**TASK PROMPT**
The required answer is each line in the entries below where "Open" occurs.

● ● ● ●

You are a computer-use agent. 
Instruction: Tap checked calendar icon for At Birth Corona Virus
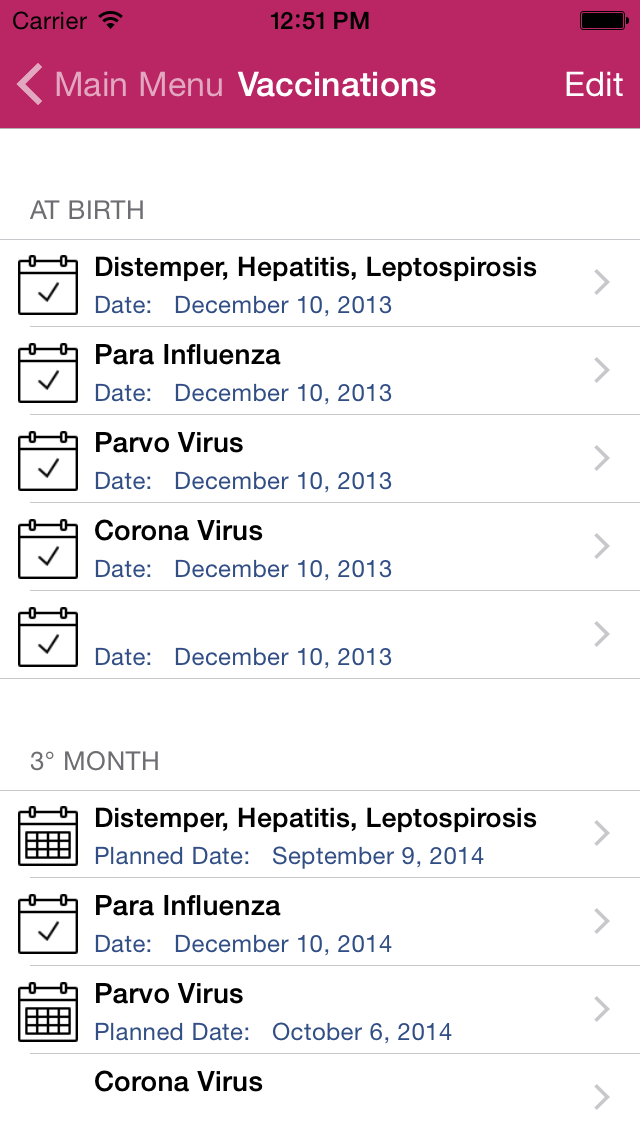point(48,549)
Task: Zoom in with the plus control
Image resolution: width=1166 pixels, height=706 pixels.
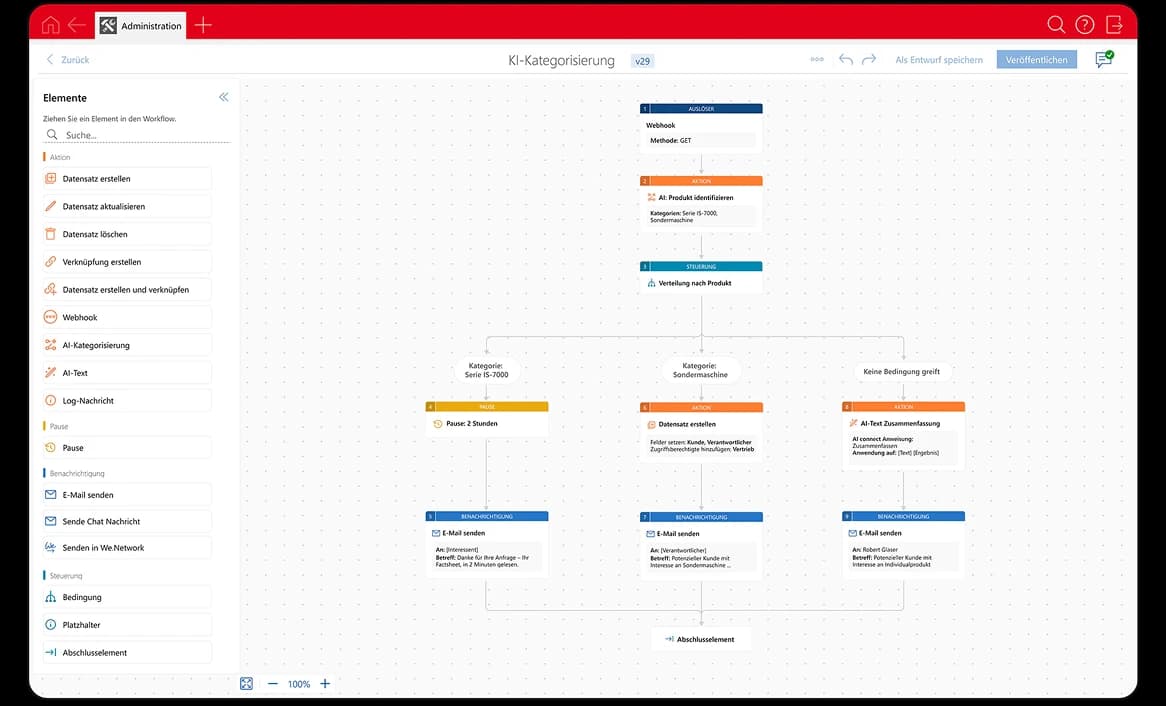Action: click(324, 683)
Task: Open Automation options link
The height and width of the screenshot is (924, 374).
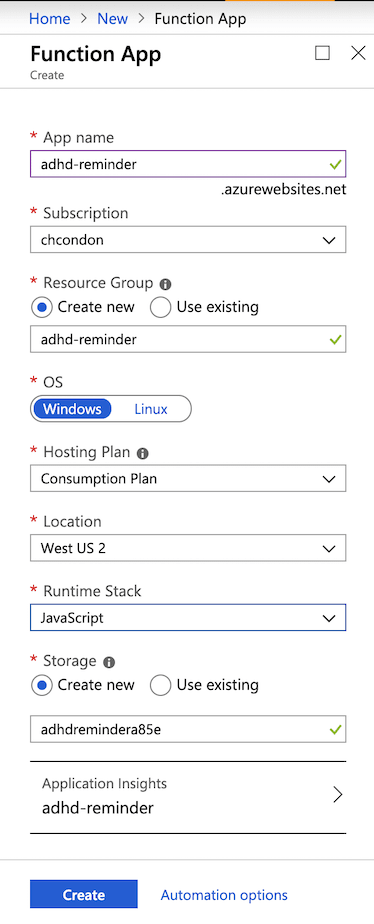Action: 224,895
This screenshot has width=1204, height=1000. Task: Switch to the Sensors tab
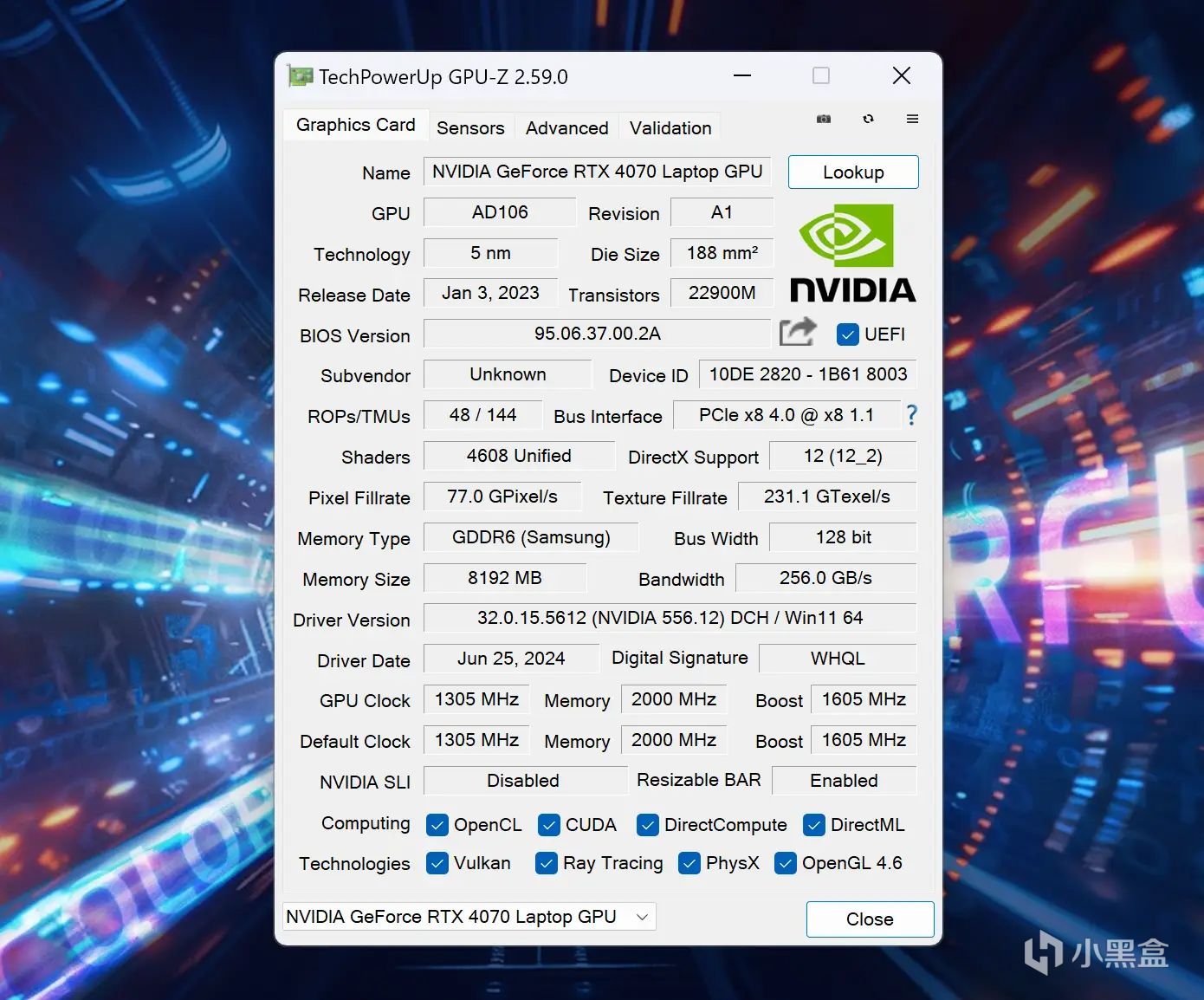click(x=470, y=127)
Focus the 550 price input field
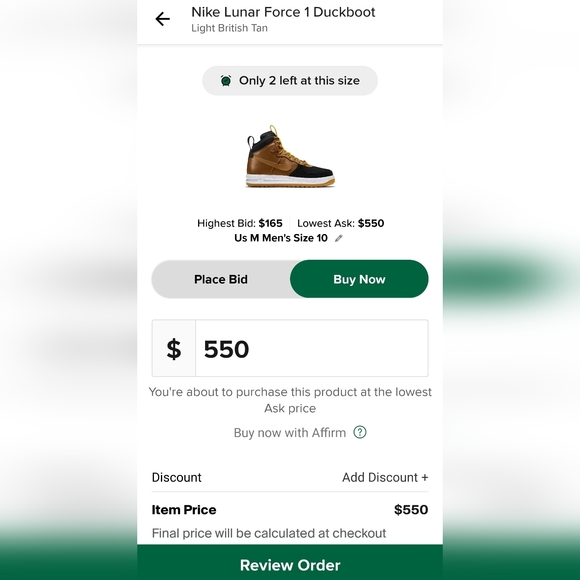This screenshot has height=580, width=580. coord(312,348)
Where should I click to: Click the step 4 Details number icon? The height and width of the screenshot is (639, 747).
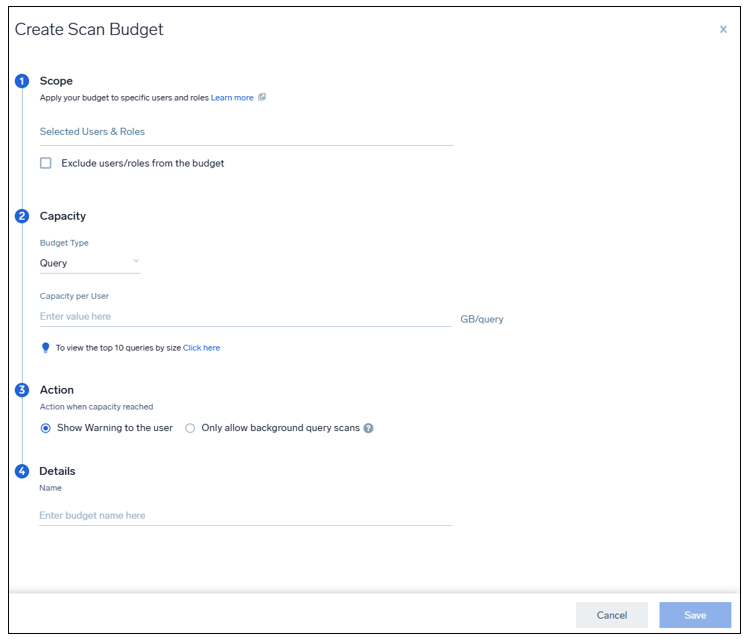point(22,471)
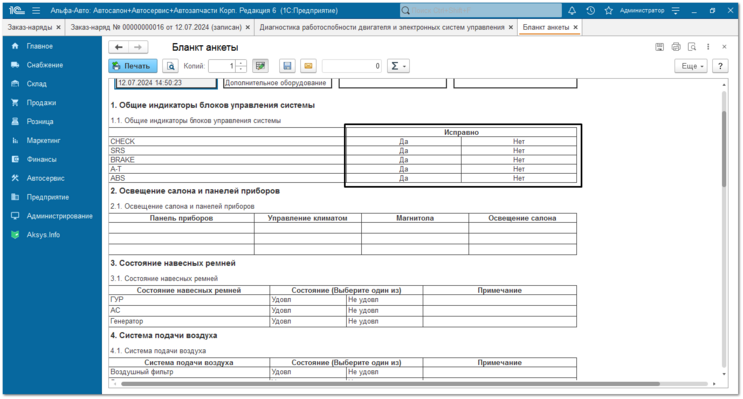Expand the sum Σ dropdown
The width and height of the screenshot is (743, 399).
[x=398, y=66]
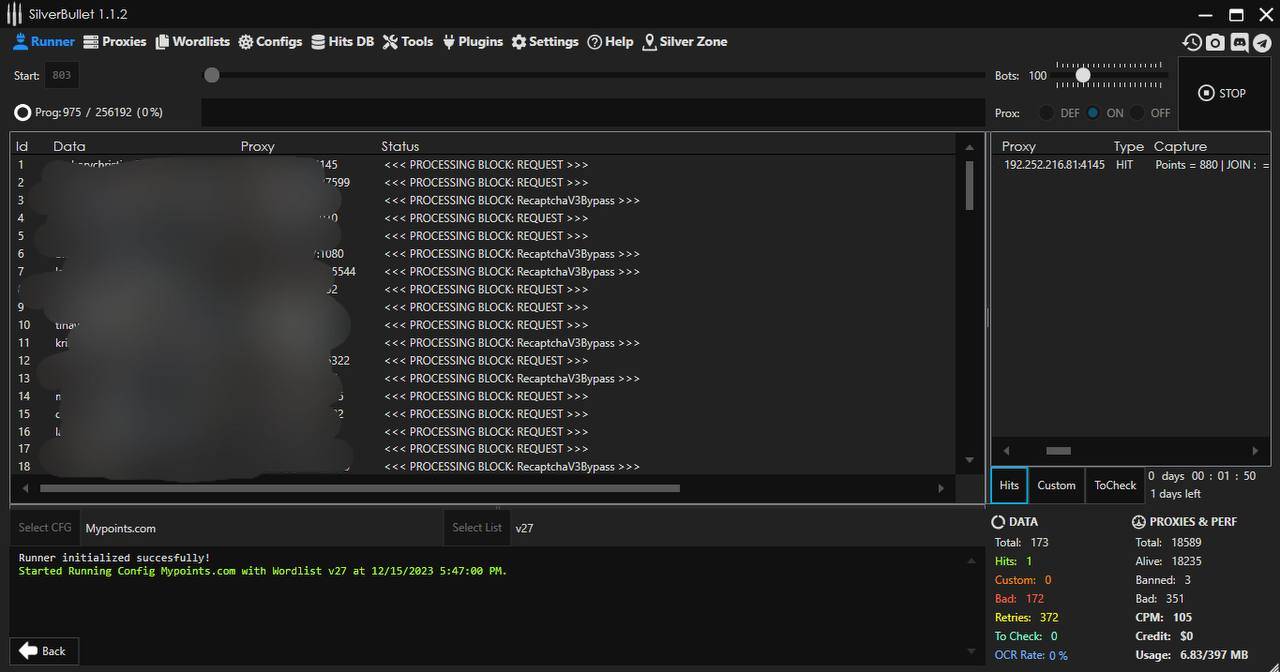The height and width of the screenshot is (672, 1280).
Task: Select the ON proxy mode radio button
Action: pyautogui.click(x=1093, y=113)
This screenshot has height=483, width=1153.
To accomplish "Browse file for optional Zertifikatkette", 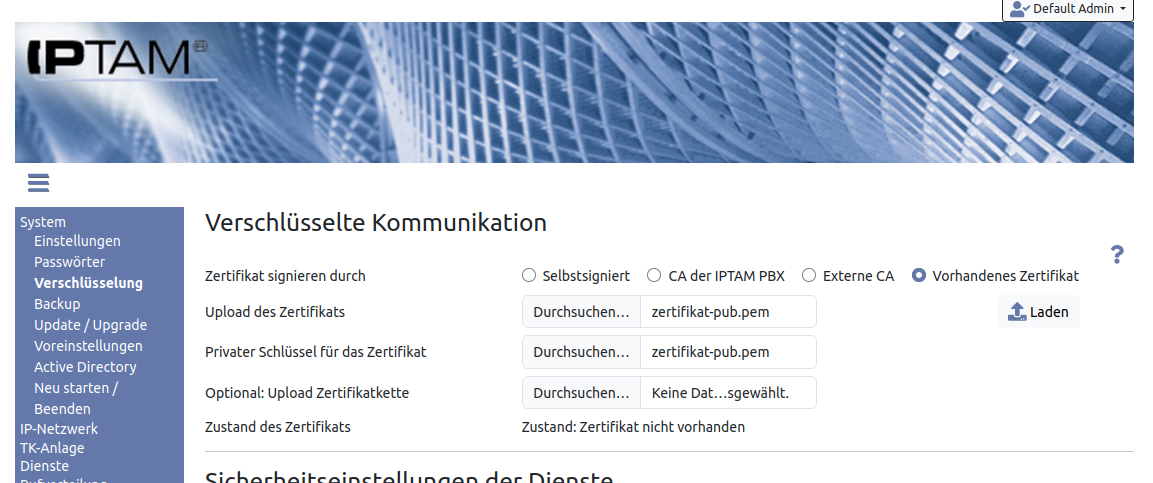I will [581, 393].
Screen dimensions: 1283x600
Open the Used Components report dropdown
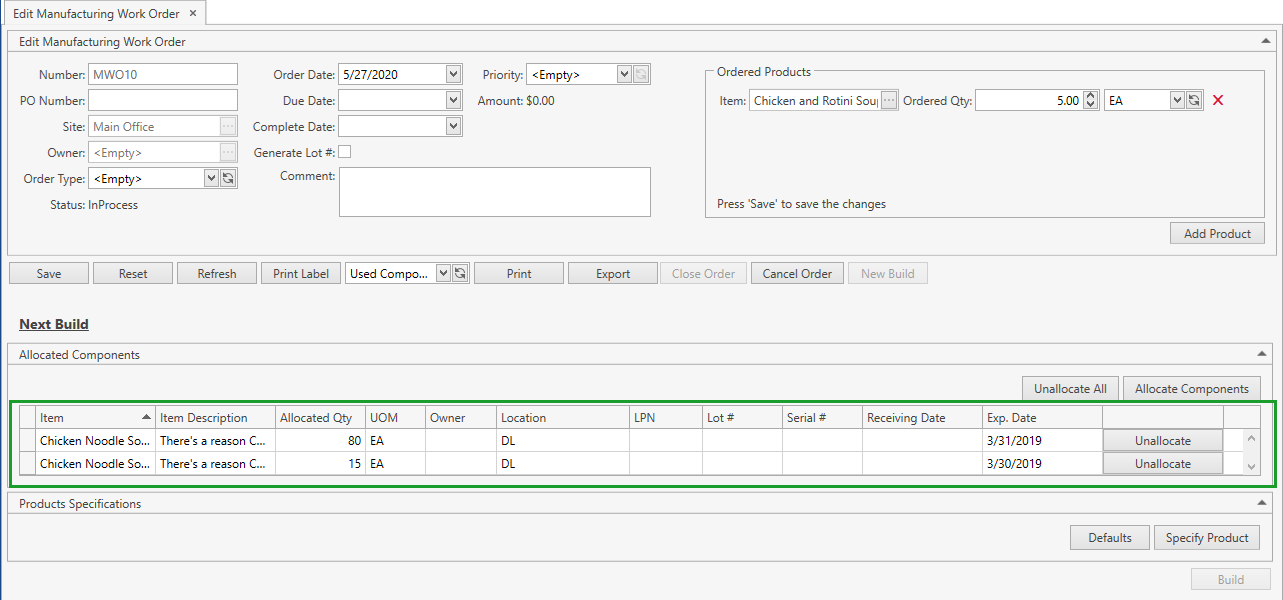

● ● ● ●

**YOUR SOLUTION**
Task: Open Automation options link
Open the Used Components report dropdown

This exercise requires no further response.